Content starts
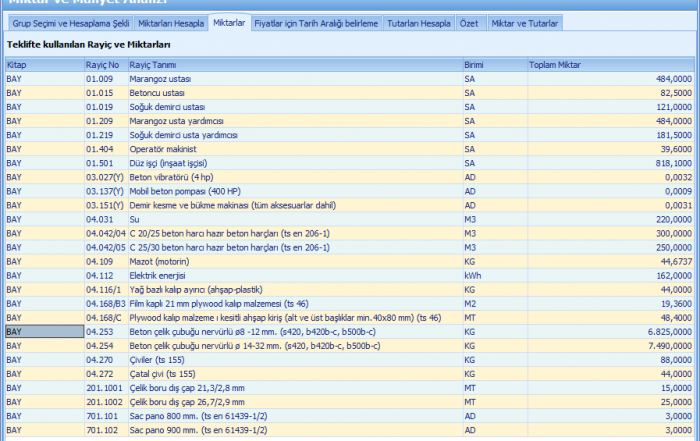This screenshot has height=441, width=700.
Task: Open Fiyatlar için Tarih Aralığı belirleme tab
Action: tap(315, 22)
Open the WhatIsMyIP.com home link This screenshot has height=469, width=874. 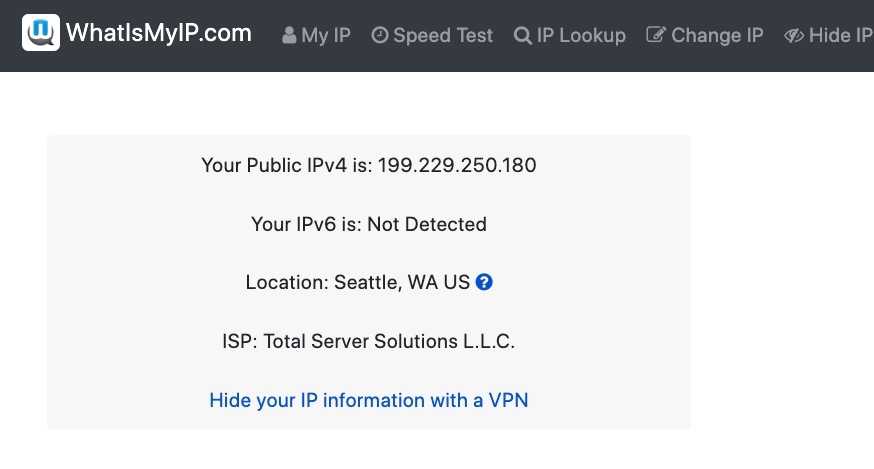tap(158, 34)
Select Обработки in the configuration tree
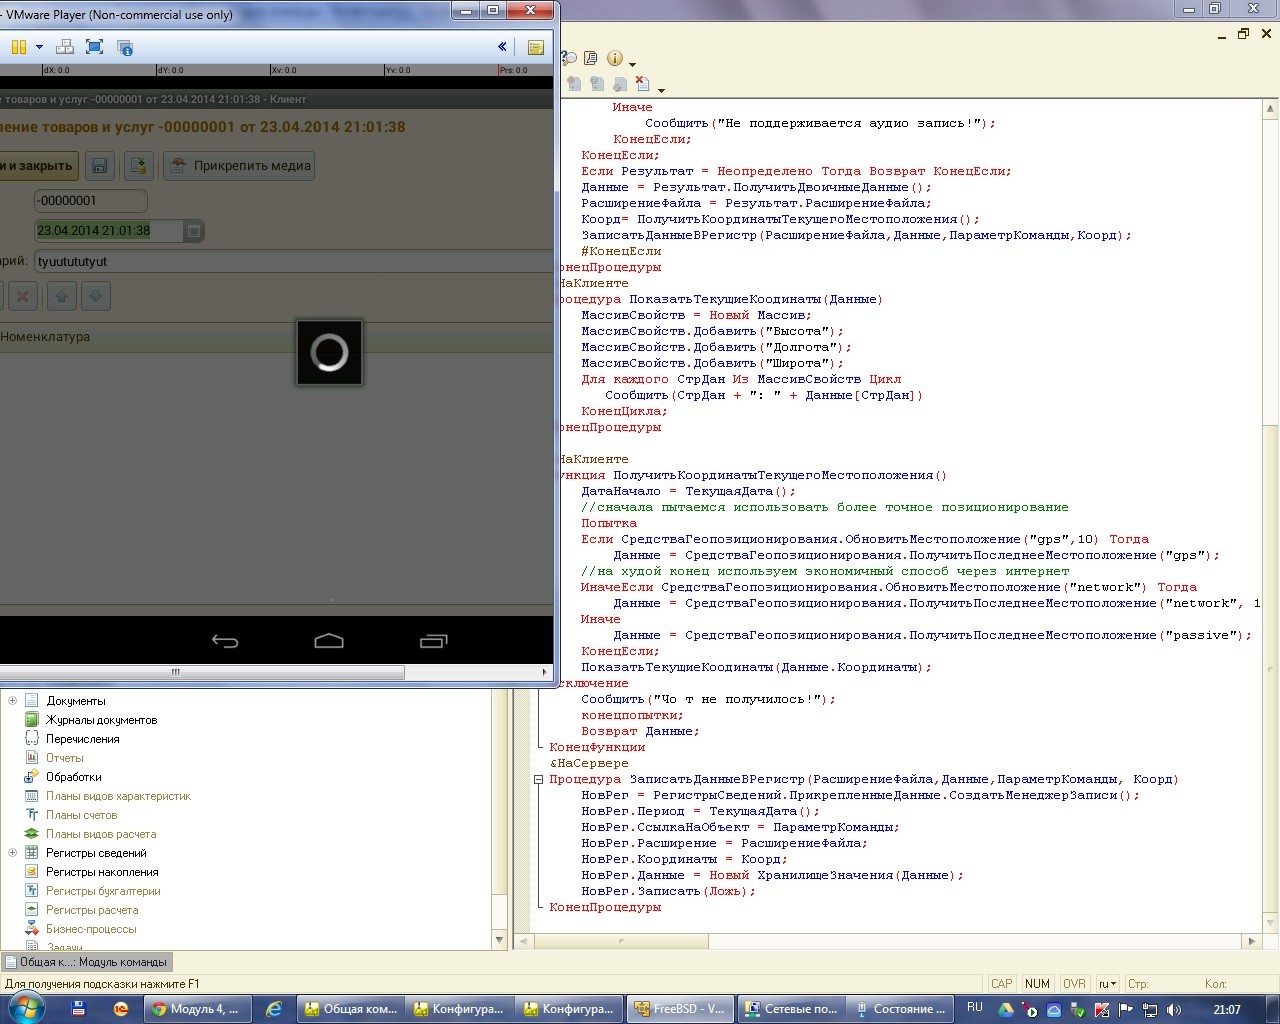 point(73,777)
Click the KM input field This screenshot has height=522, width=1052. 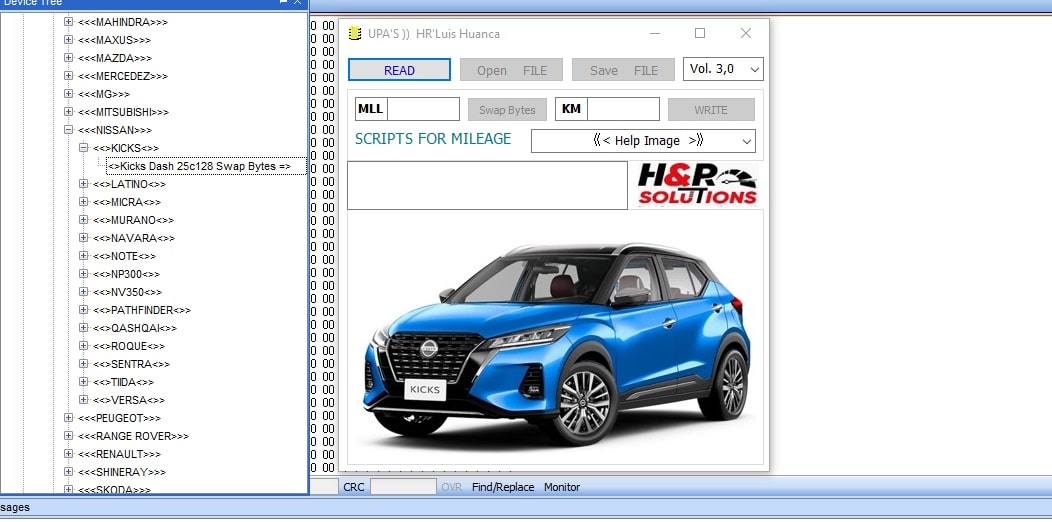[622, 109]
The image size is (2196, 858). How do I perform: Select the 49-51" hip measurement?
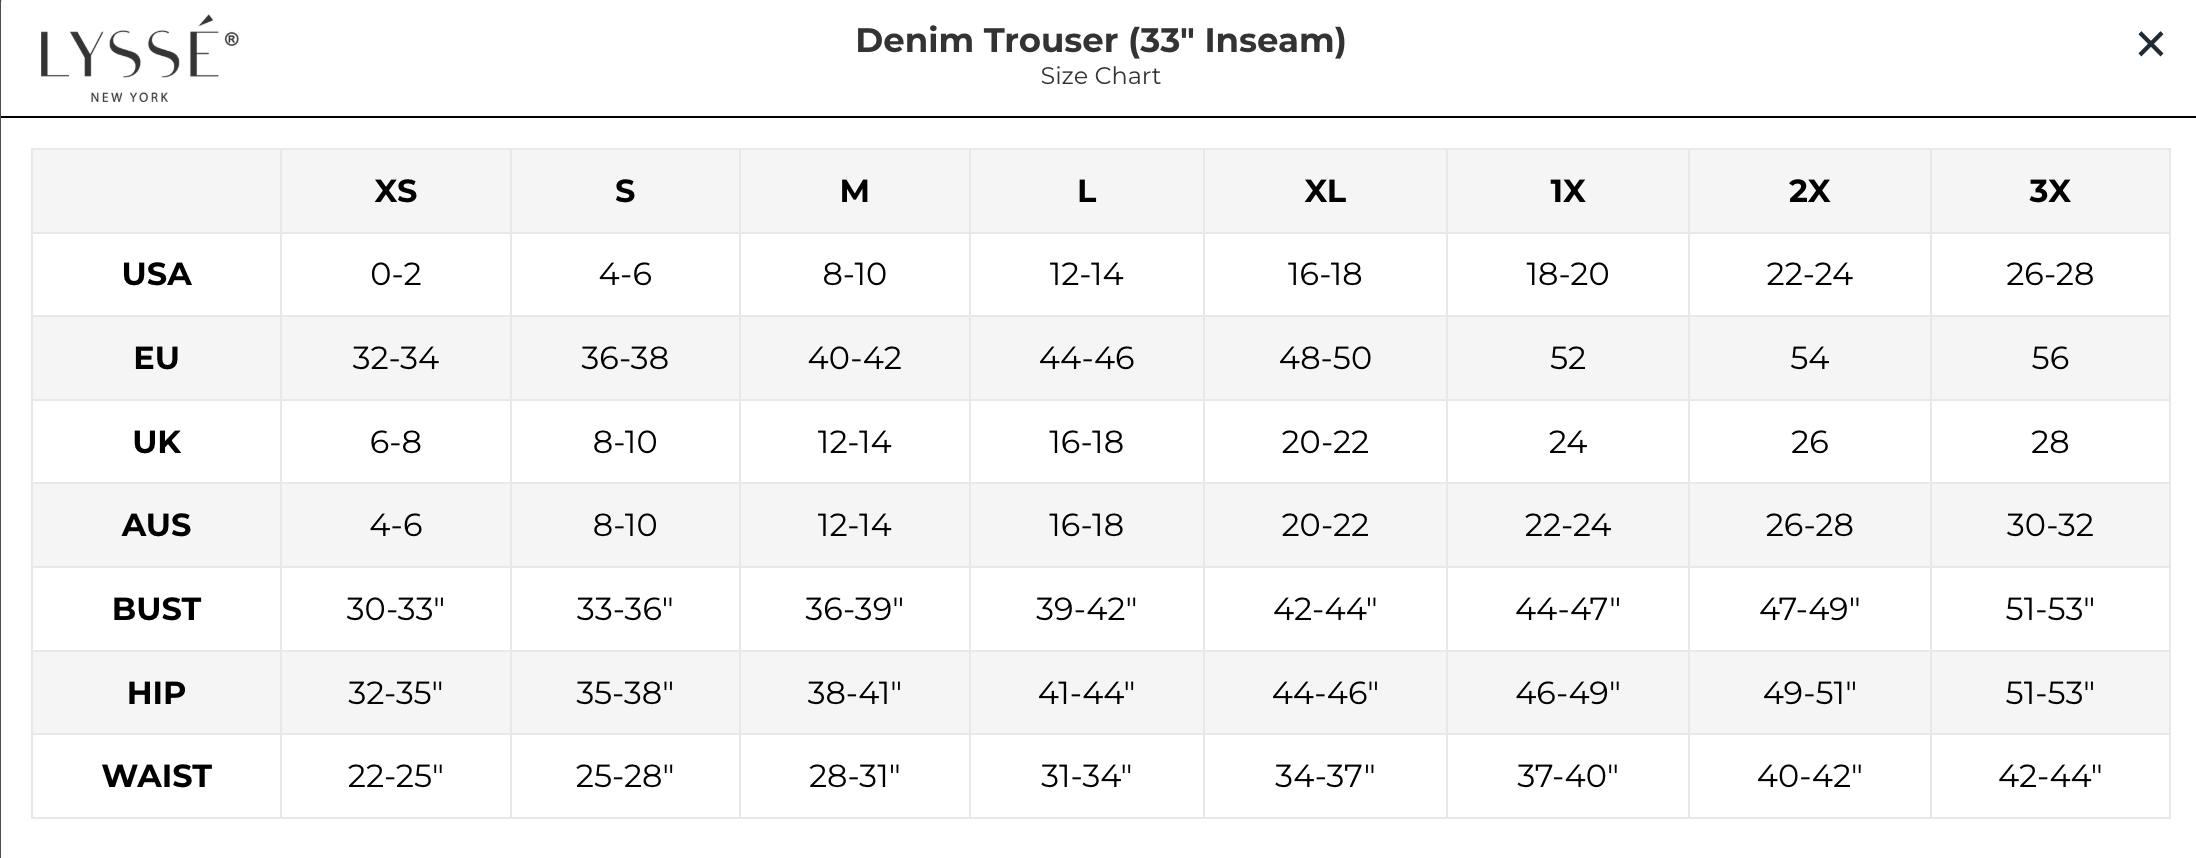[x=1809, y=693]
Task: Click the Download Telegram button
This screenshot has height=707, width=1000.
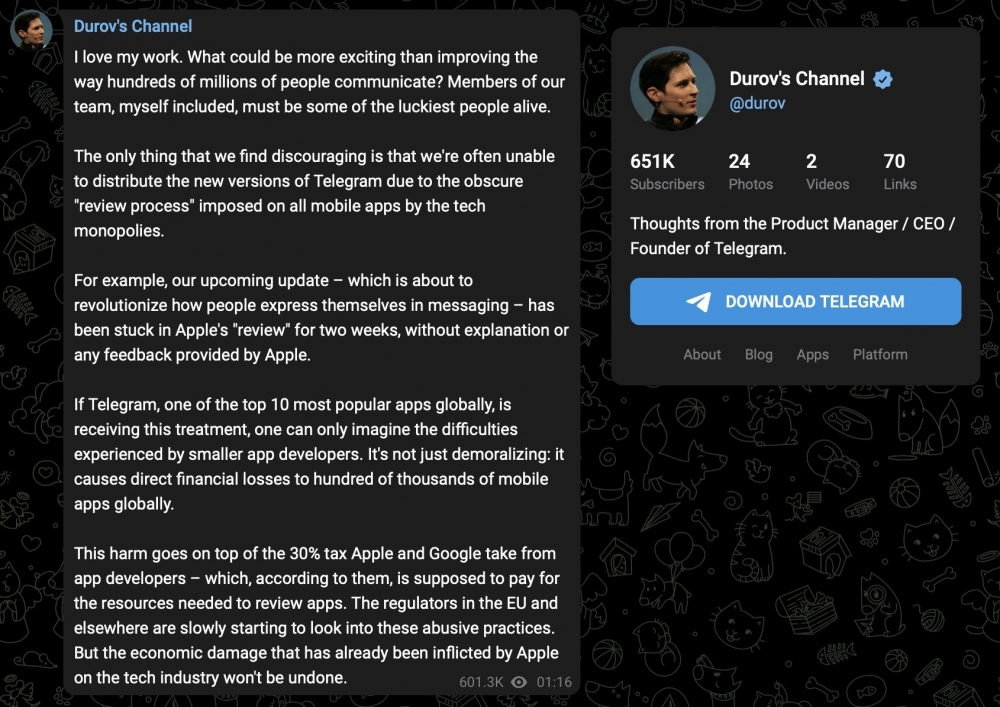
Content ends
BRIEF >> Transcribe exactly, and without any pictures, each line from the one that holds "The image size" through the final line of the material above.

REPLY >>
The image size is (2196, 858). How do I perform: Select the 49-51" hip measurement?
[x=1809, y=693]
Task: Click the Download Telegram button
This screenshot has height=707, width=1000.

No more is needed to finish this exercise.